Work item:
Check each line of the records below for the word "cell" and copy those where it appears.

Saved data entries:
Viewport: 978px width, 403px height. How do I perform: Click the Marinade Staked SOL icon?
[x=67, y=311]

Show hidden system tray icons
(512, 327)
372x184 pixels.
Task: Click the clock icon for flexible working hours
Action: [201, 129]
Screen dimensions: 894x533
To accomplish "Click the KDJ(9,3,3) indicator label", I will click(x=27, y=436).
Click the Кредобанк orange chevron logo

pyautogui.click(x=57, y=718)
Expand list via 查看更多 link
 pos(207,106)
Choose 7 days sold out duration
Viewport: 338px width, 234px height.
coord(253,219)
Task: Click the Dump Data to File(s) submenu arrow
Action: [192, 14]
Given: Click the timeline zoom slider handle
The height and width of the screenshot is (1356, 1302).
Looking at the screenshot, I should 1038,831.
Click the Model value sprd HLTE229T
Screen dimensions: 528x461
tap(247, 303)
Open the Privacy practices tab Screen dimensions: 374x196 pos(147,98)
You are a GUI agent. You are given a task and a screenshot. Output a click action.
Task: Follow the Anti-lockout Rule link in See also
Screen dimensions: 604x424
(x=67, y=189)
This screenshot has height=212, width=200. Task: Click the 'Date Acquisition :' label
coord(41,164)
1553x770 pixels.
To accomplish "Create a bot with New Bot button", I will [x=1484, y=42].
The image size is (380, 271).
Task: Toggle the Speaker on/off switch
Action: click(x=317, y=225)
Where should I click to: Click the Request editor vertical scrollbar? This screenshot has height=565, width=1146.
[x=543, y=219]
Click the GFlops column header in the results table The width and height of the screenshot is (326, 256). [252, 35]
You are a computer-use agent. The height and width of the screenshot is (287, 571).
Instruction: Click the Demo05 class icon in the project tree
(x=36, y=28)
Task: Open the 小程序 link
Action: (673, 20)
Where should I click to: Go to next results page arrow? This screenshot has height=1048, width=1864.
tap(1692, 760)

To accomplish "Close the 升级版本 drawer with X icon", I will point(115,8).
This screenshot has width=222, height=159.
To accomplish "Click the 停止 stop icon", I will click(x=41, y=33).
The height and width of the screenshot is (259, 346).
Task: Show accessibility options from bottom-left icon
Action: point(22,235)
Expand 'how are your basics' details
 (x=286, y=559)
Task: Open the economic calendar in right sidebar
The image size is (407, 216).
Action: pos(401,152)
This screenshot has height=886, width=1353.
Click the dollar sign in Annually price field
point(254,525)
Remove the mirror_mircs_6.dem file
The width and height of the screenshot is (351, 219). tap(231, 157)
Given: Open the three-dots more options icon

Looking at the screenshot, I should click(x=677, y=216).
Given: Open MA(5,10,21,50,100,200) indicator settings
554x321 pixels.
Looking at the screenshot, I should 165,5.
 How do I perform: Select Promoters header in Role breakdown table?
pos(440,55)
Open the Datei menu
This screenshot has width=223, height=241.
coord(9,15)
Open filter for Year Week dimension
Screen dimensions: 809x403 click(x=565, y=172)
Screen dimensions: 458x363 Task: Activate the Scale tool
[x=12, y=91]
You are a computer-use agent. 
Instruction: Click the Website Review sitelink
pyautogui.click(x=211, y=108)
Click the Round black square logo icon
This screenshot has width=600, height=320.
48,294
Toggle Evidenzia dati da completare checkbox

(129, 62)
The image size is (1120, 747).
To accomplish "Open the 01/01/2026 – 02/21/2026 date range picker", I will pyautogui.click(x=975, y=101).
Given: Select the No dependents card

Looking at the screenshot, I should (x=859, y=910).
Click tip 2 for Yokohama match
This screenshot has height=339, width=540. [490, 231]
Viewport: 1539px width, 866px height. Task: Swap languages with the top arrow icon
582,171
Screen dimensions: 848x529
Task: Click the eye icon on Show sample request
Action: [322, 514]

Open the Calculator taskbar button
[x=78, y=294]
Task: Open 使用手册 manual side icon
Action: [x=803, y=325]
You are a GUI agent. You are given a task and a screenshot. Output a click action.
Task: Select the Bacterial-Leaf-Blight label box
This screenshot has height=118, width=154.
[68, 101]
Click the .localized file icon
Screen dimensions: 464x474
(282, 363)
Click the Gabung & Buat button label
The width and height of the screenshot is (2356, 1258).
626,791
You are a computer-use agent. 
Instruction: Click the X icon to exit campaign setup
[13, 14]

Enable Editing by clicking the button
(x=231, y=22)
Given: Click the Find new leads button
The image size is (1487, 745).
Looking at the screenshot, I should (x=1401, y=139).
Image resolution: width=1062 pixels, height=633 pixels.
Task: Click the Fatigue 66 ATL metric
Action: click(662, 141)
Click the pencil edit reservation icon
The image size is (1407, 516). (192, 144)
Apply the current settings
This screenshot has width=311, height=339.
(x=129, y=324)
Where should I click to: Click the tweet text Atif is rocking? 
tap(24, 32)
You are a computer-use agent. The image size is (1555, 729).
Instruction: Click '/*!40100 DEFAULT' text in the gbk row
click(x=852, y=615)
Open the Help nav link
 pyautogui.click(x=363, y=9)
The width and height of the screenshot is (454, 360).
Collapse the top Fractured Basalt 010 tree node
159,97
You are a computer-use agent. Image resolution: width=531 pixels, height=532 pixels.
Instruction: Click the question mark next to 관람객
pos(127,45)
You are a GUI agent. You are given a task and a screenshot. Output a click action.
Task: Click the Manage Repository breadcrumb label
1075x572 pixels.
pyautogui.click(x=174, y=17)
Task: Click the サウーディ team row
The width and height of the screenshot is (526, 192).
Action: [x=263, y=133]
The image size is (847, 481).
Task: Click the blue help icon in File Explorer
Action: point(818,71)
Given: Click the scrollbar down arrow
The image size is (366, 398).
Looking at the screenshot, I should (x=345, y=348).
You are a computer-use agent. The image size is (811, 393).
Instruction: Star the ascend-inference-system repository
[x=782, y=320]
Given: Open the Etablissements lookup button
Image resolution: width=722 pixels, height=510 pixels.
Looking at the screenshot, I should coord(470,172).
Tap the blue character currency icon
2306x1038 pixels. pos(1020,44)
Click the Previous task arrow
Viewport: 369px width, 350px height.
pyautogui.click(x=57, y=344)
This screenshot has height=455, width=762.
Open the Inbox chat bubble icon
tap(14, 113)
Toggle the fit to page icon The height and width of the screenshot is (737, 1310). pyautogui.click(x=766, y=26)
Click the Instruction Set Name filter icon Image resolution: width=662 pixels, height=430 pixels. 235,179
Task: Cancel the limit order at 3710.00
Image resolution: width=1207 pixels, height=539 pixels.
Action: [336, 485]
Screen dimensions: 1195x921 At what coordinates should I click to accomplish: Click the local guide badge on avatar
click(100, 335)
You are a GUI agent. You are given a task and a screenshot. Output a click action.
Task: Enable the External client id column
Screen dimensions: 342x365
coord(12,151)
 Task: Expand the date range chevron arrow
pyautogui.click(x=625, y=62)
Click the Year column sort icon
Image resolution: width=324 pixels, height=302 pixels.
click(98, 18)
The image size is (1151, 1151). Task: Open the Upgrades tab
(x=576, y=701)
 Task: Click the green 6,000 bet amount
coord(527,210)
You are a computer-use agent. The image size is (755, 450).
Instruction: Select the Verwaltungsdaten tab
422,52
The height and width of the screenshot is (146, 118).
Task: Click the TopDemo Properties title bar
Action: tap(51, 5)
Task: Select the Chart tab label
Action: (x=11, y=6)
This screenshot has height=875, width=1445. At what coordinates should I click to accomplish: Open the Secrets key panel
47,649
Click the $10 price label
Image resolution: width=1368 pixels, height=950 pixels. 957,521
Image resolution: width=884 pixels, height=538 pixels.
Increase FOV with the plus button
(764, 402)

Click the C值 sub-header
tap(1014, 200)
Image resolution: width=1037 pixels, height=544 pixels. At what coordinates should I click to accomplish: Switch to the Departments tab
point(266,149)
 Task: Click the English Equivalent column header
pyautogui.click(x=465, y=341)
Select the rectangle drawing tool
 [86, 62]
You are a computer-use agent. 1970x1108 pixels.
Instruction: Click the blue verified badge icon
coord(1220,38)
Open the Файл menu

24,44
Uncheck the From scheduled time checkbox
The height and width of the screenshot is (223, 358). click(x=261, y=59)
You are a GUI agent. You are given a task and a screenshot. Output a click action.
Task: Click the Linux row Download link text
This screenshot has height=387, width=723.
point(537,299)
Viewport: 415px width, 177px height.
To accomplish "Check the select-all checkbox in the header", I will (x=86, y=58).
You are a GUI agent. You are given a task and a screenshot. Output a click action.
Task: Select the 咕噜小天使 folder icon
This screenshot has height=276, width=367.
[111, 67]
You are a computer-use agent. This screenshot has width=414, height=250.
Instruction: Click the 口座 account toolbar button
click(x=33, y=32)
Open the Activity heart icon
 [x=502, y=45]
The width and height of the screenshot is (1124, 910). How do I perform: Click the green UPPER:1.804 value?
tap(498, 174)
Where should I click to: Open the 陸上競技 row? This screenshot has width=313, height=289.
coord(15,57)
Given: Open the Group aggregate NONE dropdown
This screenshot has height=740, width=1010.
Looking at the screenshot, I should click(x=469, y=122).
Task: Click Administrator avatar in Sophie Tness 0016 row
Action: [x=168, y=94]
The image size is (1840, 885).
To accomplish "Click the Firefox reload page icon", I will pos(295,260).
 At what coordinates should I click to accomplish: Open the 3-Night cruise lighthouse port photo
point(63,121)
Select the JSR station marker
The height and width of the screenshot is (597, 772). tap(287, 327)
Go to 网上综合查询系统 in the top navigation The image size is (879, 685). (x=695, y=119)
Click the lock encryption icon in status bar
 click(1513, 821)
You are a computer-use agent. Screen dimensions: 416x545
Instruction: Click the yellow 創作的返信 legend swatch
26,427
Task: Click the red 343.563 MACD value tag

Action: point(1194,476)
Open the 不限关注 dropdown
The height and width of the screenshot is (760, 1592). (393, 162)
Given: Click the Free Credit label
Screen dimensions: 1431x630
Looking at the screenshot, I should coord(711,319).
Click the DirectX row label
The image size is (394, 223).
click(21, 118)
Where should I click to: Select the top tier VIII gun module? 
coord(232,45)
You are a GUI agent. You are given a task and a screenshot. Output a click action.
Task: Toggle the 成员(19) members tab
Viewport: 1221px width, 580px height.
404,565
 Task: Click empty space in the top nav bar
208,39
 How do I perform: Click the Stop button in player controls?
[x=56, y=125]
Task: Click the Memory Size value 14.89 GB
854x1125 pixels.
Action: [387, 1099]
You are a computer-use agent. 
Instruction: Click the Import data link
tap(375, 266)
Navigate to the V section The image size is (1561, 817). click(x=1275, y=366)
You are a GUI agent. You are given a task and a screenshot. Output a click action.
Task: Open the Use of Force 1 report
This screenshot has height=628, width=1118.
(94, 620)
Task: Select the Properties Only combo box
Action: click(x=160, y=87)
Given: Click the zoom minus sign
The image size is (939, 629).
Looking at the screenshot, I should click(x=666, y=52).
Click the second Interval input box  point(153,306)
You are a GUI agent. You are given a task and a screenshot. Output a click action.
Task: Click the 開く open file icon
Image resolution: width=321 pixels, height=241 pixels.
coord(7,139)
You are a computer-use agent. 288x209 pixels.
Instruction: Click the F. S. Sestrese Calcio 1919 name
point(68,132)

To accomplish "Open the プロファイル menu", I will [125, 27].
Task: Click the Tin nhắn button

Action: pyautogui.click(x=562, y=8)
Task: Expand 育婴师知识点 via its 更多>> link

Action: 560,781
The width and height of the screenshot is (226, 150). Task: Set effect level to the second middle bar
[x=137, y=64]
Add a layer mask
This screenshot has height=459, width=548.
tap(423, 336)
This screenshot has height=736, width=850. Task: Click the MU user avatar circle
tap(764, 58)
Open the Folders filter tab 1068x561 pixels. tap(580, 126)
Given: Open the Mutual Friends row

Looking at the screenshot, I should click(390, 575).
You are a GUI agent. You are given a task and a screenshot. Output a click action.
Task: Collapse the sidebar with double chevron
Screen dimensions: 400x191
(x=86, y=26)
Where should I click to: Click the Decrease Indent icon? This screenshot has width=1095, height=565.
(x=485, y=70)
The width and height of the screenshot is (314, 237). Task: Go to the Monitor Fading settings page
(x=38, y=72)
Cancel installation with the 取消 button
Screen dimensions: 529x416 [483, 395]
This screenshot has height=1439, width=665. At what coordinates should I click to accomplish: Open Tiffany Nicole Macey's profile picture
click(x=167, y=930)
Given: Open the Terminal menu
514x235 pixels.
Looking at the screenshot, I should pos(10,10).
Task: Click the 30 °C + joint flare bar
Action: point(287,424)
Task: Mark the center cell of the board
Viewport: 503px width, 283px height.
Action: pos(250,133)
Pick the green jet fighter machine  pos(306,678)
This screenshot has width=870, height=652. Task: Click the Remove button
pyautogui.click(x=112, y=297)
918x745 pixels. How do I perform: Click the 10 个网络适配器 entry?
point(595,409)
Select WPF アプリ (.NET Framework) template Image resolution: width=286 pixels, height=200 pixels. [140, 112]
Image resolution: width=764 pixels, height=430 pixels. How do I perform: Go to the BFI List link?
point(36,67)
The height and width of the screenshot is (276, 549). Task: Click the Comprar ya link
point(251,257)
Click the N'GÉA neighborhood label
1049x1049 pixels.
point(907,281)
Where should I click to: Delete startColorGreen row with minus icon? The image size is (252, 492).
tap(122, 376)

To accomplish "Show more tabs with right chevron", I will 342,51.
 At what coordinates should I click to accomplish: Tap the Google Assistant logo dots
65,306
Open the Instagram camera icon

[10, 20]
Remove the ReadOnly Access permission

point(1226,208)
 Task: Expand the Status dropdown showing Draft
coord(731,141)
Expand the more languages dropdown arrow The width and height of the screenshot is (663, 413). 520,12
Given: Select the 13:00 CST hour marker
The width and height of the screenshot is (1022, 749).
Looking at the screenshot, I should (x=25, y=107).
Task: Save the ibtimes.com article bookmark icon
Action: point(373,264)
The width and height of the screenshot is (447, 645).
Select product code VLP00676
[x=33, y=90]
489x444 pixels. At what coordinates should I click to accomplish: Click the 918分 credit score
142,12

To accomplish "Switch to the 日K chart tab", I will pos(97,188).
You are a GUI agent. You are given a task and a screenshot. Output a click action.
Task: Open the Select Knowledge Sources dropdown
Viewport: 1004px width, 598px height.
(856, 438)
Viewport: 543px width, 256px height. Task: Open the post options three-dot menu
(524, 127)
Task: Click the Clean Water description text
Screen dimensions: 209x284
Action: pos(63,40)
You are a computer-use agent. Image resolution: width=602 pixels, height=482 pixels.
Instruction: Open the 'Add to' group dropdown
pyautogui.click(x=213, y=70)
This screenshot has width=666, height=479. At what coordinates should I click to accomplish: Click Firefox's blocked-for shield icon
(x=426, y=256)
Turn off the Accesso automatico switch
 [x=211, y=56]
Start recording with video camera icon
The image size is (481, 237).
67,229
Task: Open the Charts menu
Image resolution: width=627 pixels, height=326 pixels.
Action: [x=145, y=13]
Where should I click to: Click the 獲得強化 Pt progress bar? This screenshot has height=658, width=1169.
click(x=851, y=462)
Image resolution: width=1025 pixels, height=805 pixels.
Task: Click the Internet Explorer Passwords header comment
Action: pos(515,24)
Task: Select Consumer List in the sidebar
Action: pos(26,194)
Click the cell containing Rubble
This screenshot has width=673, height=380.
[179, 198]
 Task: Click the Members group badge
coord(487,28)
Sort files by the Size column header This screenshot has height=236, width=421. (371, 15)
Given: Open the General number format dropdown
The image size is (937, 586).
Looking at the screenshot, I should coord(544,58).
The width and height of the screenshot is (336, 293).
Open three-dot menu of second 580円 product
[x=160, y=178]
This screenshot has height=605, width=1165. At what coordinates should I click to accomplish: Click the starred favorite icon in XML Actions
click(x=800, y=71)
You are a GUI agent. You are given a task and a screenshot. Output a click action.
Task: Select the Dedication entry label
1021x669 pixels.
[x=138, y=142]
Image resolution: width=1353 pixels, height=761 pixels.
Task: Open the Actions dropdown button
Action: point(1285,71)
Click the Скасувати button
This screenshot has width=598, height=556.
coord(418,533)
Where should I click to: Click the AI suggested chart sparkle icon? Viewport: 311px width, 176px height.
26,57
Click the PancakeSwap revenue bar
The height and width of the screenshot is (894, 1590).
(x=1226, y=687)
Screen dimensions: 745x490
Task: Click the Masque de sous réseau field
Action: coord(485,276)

Exercise answer:
Task: Mark the center cell of the board
Click the cell containing Rubble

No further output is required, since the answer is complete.